The Burnside rules were a set of rules that transformed Canadian football from a rugby-style game to the gridiron-style game it has remained ever since. The rules were first adopted by the Ontario Rugby Football Union in 1903, and were named after John Thrift Meldrum Burnside, captain of the University of Toronto football team (although he did not originate them). The Burnside rules introduced sweeping changes to the way football was played.

The rules included:
- a reduction from 15 to 12 players per side
- a reduction from 8 to 6 men allowed on the line of scrimmage when the ball was put into play
- the "snap-back" system in which the ball was passed backward from a static line of scrimmage by the centre
- a requirement for a team to make ten yards in three successive downs or lose possession of the ball

Although similar, Burnside rules had many differences and evolved separately from the American football rules already in place at the time. The American code had been developed by Walter Camp in the 1880s (later on, it made some modifications to its rules). Although these rules are standard today, at the time they were considered radical. Other teams outside the Ontario Rugby Football Union refused to adopt them until 1921. For the 1906 season they did adopt the Inter-Collegiate rules of 10 yards to gain in 3 downs.

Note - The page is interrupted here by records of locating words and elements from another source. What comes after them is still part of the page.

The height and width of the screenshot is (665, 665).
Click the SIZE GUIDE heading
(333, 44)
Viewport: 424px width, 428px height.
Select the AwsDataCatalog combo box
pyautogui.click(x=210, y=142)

The Alberta Union's playing rules were drawn up by the Reverend Robert 'Bob' Pearson, during World War I; the Alberta Union rules were heavily influenced by the Burnside rules, which Pearson had known as a player. In late 1920, these rules were agreed to by the other Western Canadian football unions. The Canadian Rugby Union Rules Committee had been seeking to standardize its rules under its former president W. A. Hewitt, and proposed a very similar version of the new Alberta Union rules in April 1921. The CRU's proposed regulations were approved to be used in 1921 in Canadian football.